今年10月に開催予定の「第45回東京モーターショー2017」。主催の日本自動車工業会(JAMA)で会長を務める日産自動車の西川廣人社長は、自動車業界の「先進性」を示す場としてモーターショーを盛り上げ、国内市場の活性化にもつなげたいと抱負を語った。アジアでは圧倒的な市場規模を持つ中国のモーターショーが存在感を高めているが、東京は差別化を図れるのか。

JAMAの定例会見に登壇したJAMA会長で日産社長の西川廣人氏

2020年の東京を見せる場に

東京モーターショーの会期は2017年10月27日から11月5日までの10日間。一般公開日は10月28日からとなる。テーマは「世界を、ここから動かそう。BEYOND THE MOTOR」だ。二輪を含む国内メーカー14社15ブランドは全てが参加し、海外からは13社19ブランドが出展するという。

主催者のJAMAが行うテーマ展示のタイトルは「TOKYO CONNECTED LAB 2017」。クルマの電動化と知能化が進む現在の状況を踏まえ、将来のモビリティ社会を示すような展示とするようだ。
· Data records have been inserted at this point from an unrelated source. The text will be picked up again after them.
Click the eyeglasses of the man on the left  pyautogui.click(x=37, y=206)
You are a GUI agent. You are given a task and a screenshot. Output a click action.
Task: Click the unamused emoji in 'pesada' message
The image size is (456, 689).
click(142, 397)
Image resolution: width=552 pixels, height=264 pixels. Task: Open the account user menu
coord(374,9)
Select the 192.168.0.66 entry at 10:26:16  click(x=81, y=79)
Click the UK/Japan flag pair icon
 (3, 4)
例えば自動運転やカーシェアリングなどを取り上げて、2020年の東京ではクルマがどのような存在となっているのかについて、360度のドーム型映像空間で見せるような展示を考えているという。

新車の数ではなく展示の質で勝負

モーターショーといえば、自動車メーカー各社が次世代のクルマの方向性を示すようなコンセプトカーを出展したり、新型車のワールドプレミアを行ったりする場というイメージがある。

例えば2017年4月の「上海モーターショー」では、フォルクスワーゲンが完全自動運転を想定した電気自動車(EV)のコンセプトカーを発表するなど、国内外のメーカーが数多くの新型車を公開していた。中国の自動車市場は世界最大で、近く3000万台を突破しそうな勢いで成長を続けているというから、各社が中国での展示に注力するのはもっともな話だ。
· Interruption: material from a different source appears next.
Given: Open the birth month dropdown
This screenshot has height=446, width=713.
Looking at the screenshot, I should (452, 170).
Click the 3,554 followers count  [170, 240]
フォルクスワーゲンが上海モーターショーで発表したしたコンセプトカー「I.D. CROZZ」

どれだけ多くのメーカーが、どれだけ多くの新しい発表を行うかでモーターショーの盛り上がりを測るならば、おそらく東京は上海に勝てない。東京ならではの差別化ポイントをどこに置くのか。JAMAの西川会長は、「先進性を競う場」として東京の存在感を向上させたいと意気込みを語った。

先進性の面で「日本で評価されれば、世界で通用するという感じ」にしたいというのが西川会長の考えだ。そのうちモーターショーは、会期中のワールドプレミアの回数よりも、いかに先進性が見られるかに焦点が移ると同氏は予想する。

今年の東京モーターショーには、2年前の前回同様ではあるが、ゼネラル・モーターズ(GM)、フォード、クライスラー(FCA)のいわゆる「デトロイトスリー」が参加を表明していない。この辺りからは日本市場の注目度が下がっているような感じを受ける。一方で、自動運転で独自の取り組みを進めるスウェーデンのボルボ・カーが復帰する点などは、先進性を重視する今回のモーターショーにはプラスになるかもしれない。

今年の東京モーターショーは、デトロイトスリーの参加意欲をも掻き立てるような先進的な内容となるのか。JAMAと参加企業の展示を楽しみにしたい。